6.1.    De Afdeling stelt vast dat in het beleid "Kruimelgevallen" terecht vermeld staat dat beoordeeld dient te worden of het gevraagde ruimtelijk aanvaardbaar is. Zoals ook in het beleid staat gaat het om de invloed die de fysieke eigenschappen van een object op de omgeving uitoefenen en om de gevolgen die het object kan hebben voor het gebruik in deze omgeving. Het zijn in het bijzonder deze aspecten die bij de ruimtelijke aanvaardbaarheid een rol spelen. Overigens sluit het beleid niet uit dat, zij het dan in uitzonderlijke gevallen, ook aan andere belangen betekenis wordt gehecht. Het moet dan, volgens het beleid, gaan om bij het beleid niet voorziene belangen welke bij strikte toepassing daarvan tot onevenredige gevolgen zouden leiden. Om die reden acht de Afdeling het beleid niet onredelijk.

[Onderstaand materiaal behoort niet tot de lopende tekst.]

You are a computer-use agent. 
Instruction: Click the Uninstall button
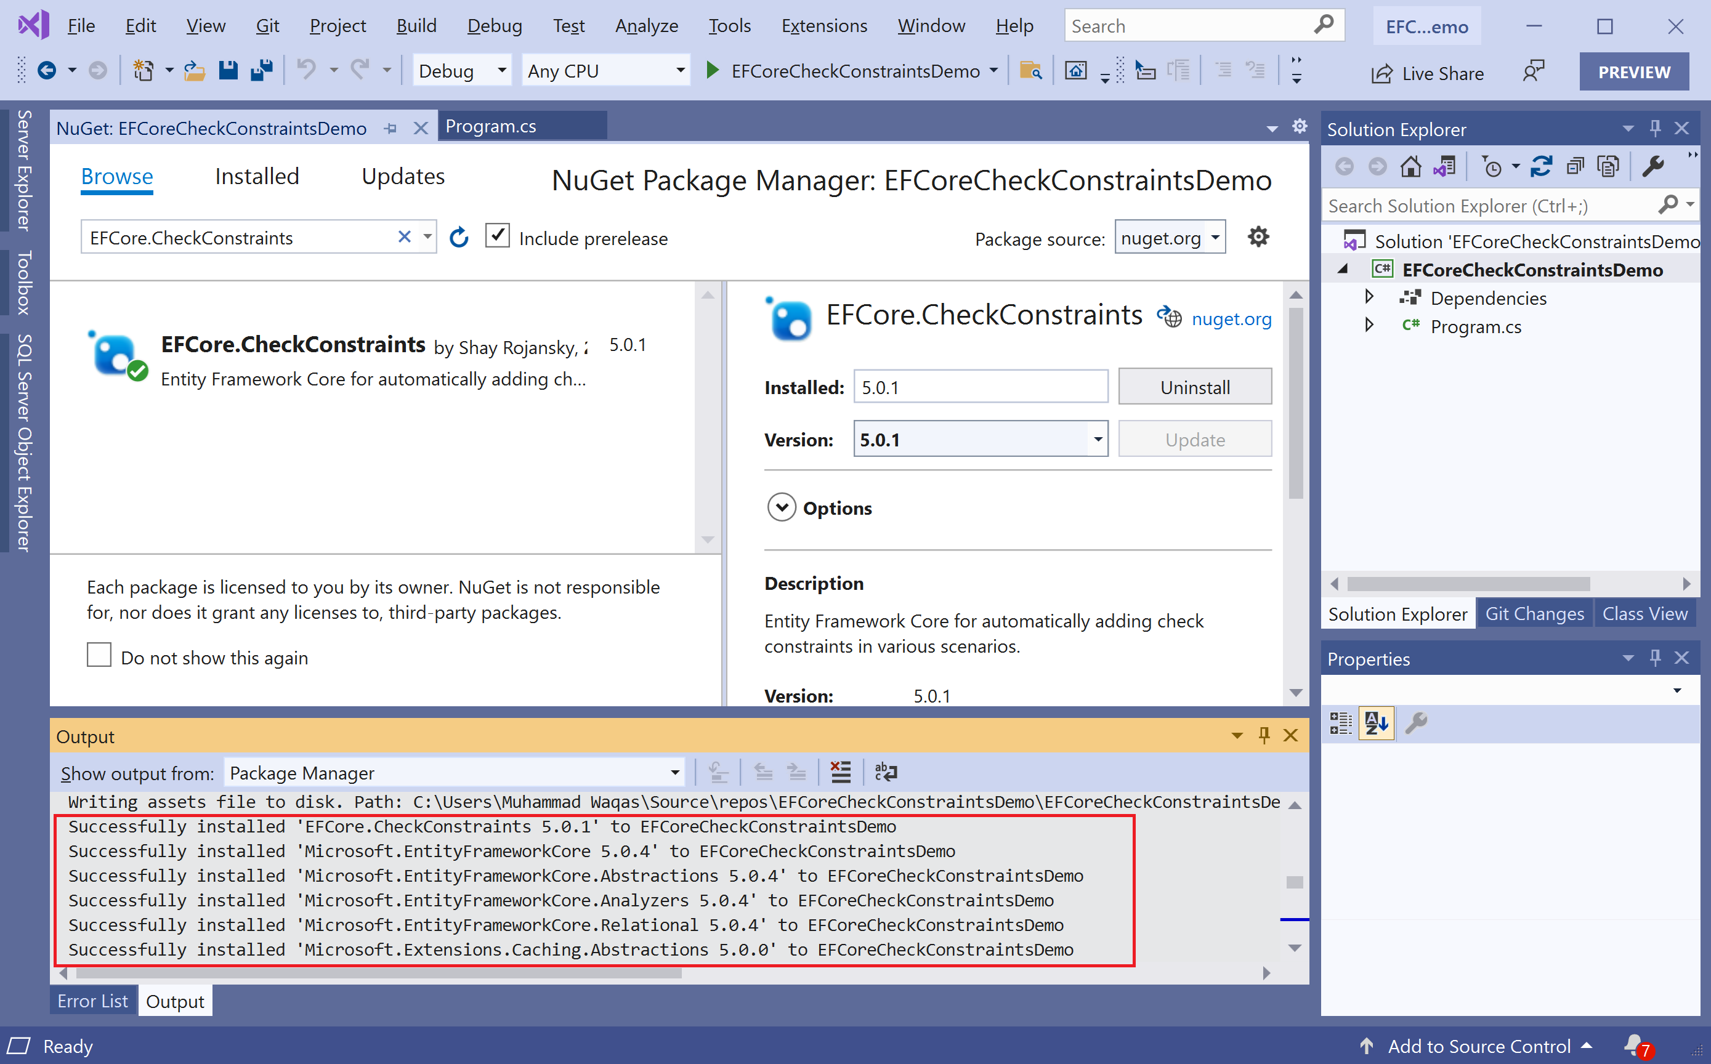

6.2.    Het betoog slaagt niet.

Belangenafweging

7.       [appellant] betoogt dat de rechtbank ten onrechte heeft overwogen dat de gebeurtenissen uit het verleden deze procedure niet raken. De rechtbank moet bij haar beoordeling volgens [appellant] namelijk alle omstandigheden van het concrete geval betrekken, waarbij er ruimte is voor een morele afweging. Vooral als, zoals hier aan de orde, er sprake is van integriteitsproblematiek rondom de weging van belangen, aldus [appellant]. Ook betoogt [appellant] dat de rechtbank niet heeft onderkend dat hij in beroep heeft betoogd dat er geen juiste inventarisatie van belangen heeft plaatsgevonden. Hij heeft daarover naar voren gebracht dat de slagbomen ontsierend zijn en het aanzien van het monumentale pand nadelig beïnvloeden. De slagbomen vormen volgens hem een zichtbare en voelbare barrière tussen het terrein en de straat en zijn niet in overeenstemming met het in het bestemmingsplan vastgelegde karakter van het terrein, namelijk "maatschappelijke doeleinden". De rechtbank heeft hieraan onvoldoende aandacht besteed.

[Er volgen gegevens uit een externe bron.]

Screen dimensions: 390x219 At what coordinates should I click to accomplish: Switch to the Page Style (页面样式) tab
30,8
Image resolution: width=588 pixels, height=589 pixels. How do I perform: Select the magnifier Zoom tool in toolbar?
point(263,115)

7.1.    De rechtbank heeft terecht overwogen dat het in deze procedure uitsluitend gaat om de vraag of het college de omgevingsvergunning voor het realiseren van de twee slagbomen heeft mogen verlenen. Ook overweegt zij terecht dat aan de door [appellant] vermelde gebeurtenissen die zich tussen hem en het college in het verleden hebben voorgedaan en die hij deels aanmerkt als integriteitsproblemen, in deze procedure geen relevantie toekomt en om die reden dan ook niet tot het weigeren van de door [vergunninghoudster] gevraagde vergunning kunnen leiden. Bovendien heeft [appellant] de gestelde integriteitsproblematiek in relatie tot het bestreden besluit niet geconcretiseerd en is het buiten beschouwing laten van argumenten over niet ruimtelijk relevante aspecten door de rechtbank in overeenstemming met artikel 3:4, eerste lid, van de Awb. Daarin staat dat het bestuursorgaan de rechtstreeks bij het bestreden besluit betrokken belangen moet meewegen. Belangen van omwonenden die niet gaan over ruimtelijk relevante aspecten behoren daartoe niet.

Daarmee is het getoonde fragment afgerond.